GIVEN PASSAGE:
-- Opening Marker --
Weight decay wd is a parameter for all learners in fastai, even if you don’t see it in the signature of a particular learner, it is there because it’s in the parent learner class. The default value is 0.01 and not 0.1 because in rare cases, too big a wd caps the model performance, but too small a wd just makes the model easy to overfit and doesn’t cap the performance, the solution is to stop early.

Reason for having weight decay

We don’t want too much complexity, but we DO want many parameters to capture the potential curvy bits of reality. The answer is to have many parameters but penalize their values.

Note: complexity != # parameters. Because some parameters can be very small and close to 0, even though we have many of them, they are barely there which means not much complexity.

Entity Embeddings of Categorical Variables

Paper. Used NN and entity embedding layers for tabular data and got great results.

MAPE: mean average percentage error.


Subclassing is very very common in pytorch. Override the constructor.

class Mnist_Logistic(nn.Module):
    def __init__(self):
        self.lin = nn.Linear(784, 10, bias=True)

    # xb means a minibatch of x
    def forward(self, xb): return self.lin(xb)

Then create the logistic regression model,

# Create the model and put it on GPU
model = Mnist_Logistic().cuda()
# Mnist_Logistic(
#   (lin): Linear(in_features=784, out_features=10, bias=True)
# )
# Linear(in_features=784, out_features=10, bias=True)
-- Closing Marker --
RAW DATA:
-- Opening Marker --
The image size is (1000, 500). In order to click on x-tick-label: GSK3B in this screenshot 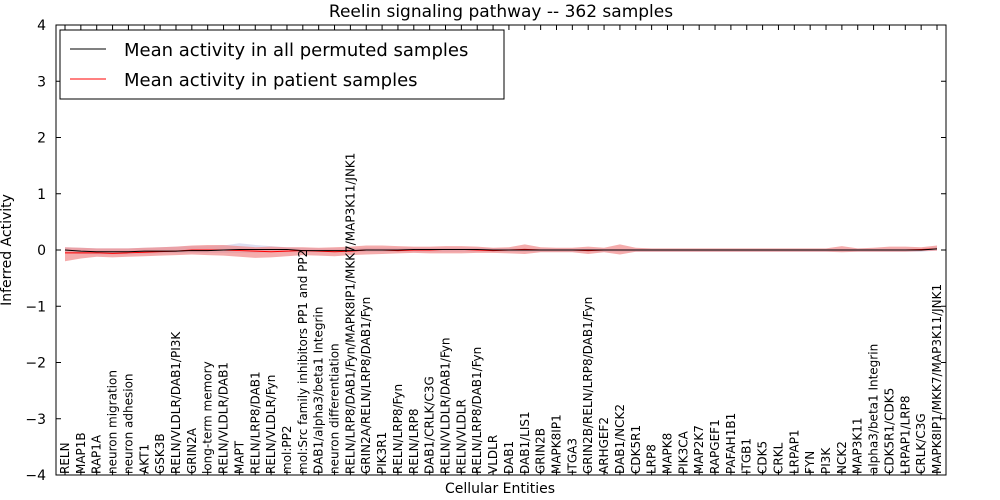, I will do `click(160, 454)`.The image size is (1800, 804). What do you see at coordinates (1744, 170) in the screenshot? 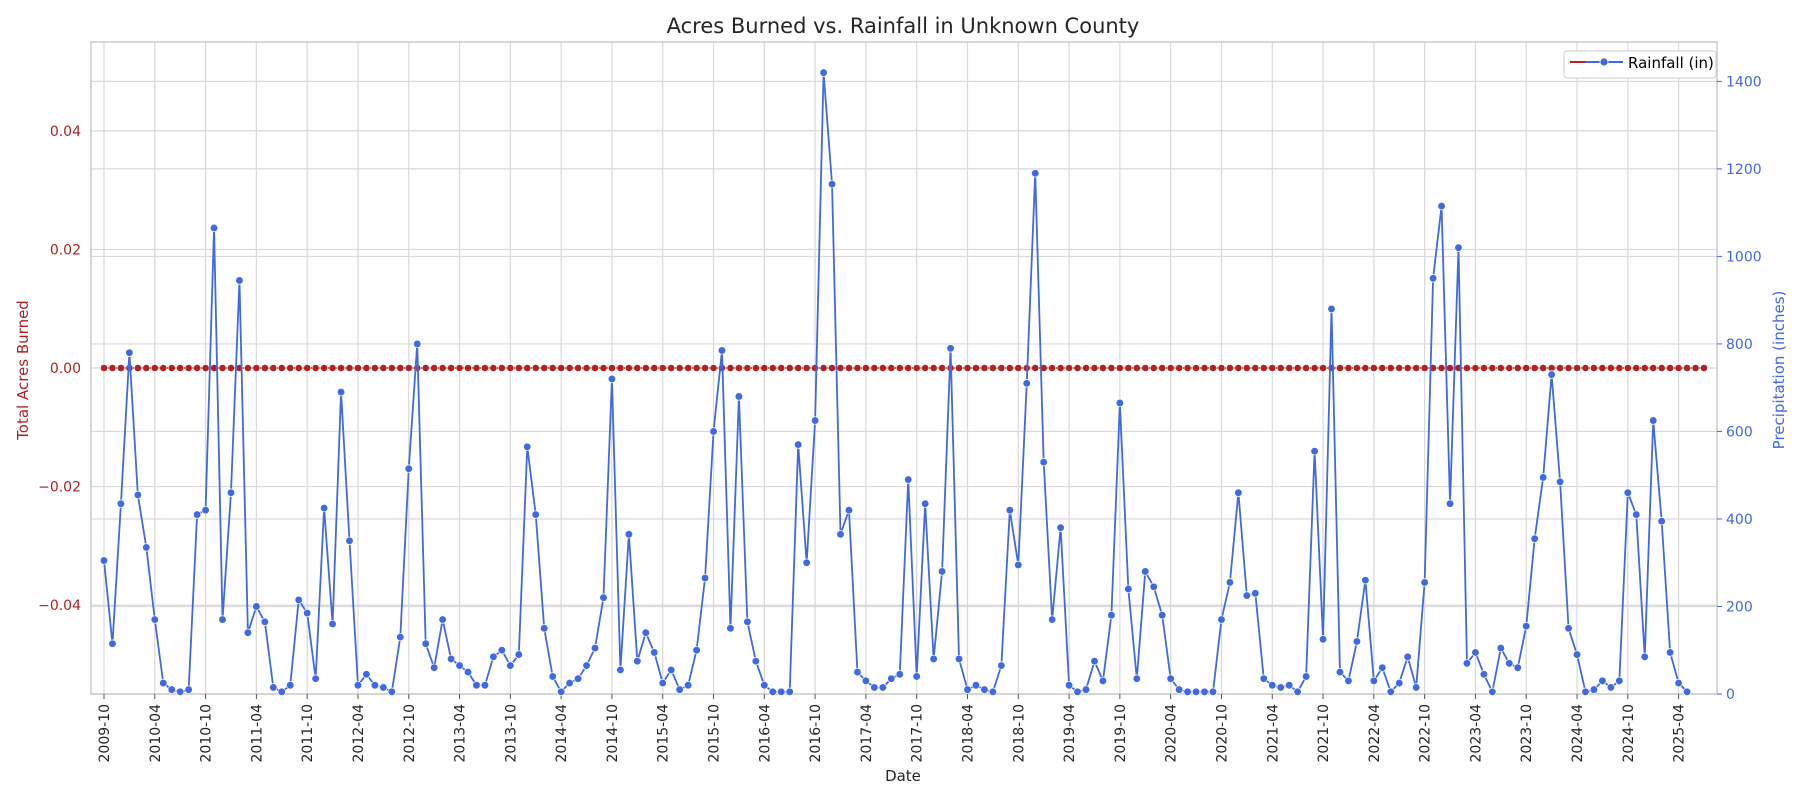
-- Closing Marker --
-- Opening Marker --
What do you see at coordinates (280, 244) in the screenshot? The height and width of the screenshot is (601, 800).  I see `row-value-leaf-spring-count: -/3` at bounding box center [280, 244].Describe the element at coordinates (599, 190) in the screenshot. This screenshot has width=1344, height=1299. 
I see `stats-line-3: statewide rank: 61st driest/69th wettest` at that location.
-- Closing Marker --
EXERCISE REQUIREMENTS: Translate this sentence from the notes on weight decay into Spanish: "The answer is to have many parameters but penalize their values." The records have nothing to do with the notes on weight decay.

THE COMPLETED TASK: La respuesta es tener muchos parámetros pero penalizar sus valores.